Hops grew throughout the garden. It grew from below, twisted around a birch tree to the middle and hung down from there, clung to the tops of other trees, hung in the air. Hops is considered a plant that connects a person with the spiritual world. Thus, in Plyushkin's garden there is not only a horizontal infinity, but also a vertical, connecting the earth with the sky. Broken in a birch, it is restored with hops.
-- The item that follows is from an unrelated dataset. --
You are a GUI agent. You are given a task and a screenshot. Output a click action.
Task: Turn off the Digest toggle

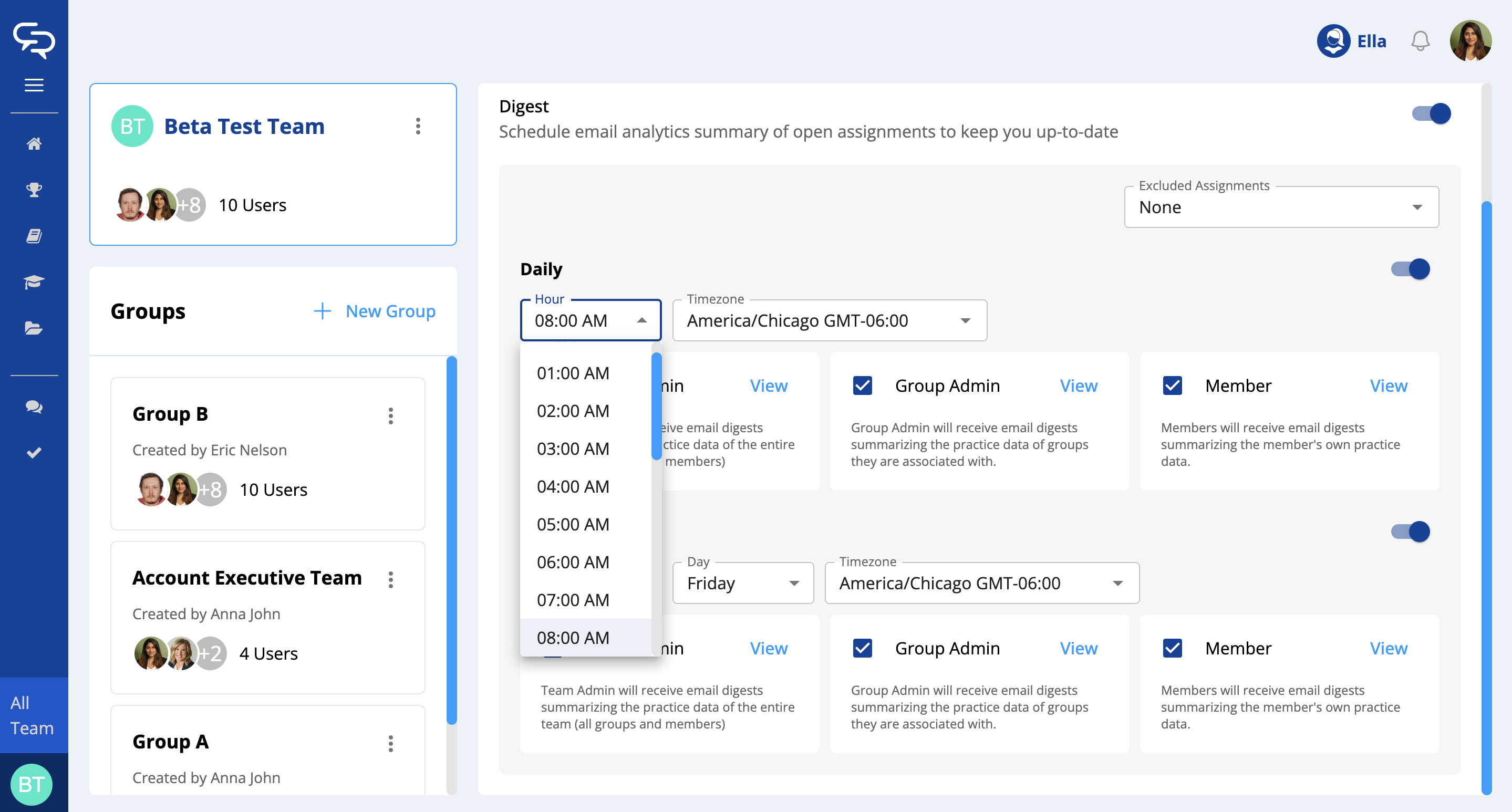click(1431, 113)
Maple is mentioned next. Maple is a symbol of youth, youth, beauty, love, fresh strength, life. To these meanings is added the meaning of fire. Fire - symbolizes the sun and sunlight, energy, fertility, divine gift, purification. In addition, fire is a mediator that connects heaven and earth. Of course, one cannot think about the possible transformation of Plyushkin, but Gogol, apparently, hopes for the spiritual transformation of man.

Then follows the description of the aspen. The aspen represents the symbol of lamentation and shame. The crow is a symbol of loneliness. Plyushkin's life provides a basis for both.

Thus, everything that was or can be in a person is better, alive, goes into the garden. The human world is dull and dead, but the garden lives and shines wildly. The garden, as a place of residence of the soul, allows us to remember that in Gogol's world of the dead there is a glimpse of life.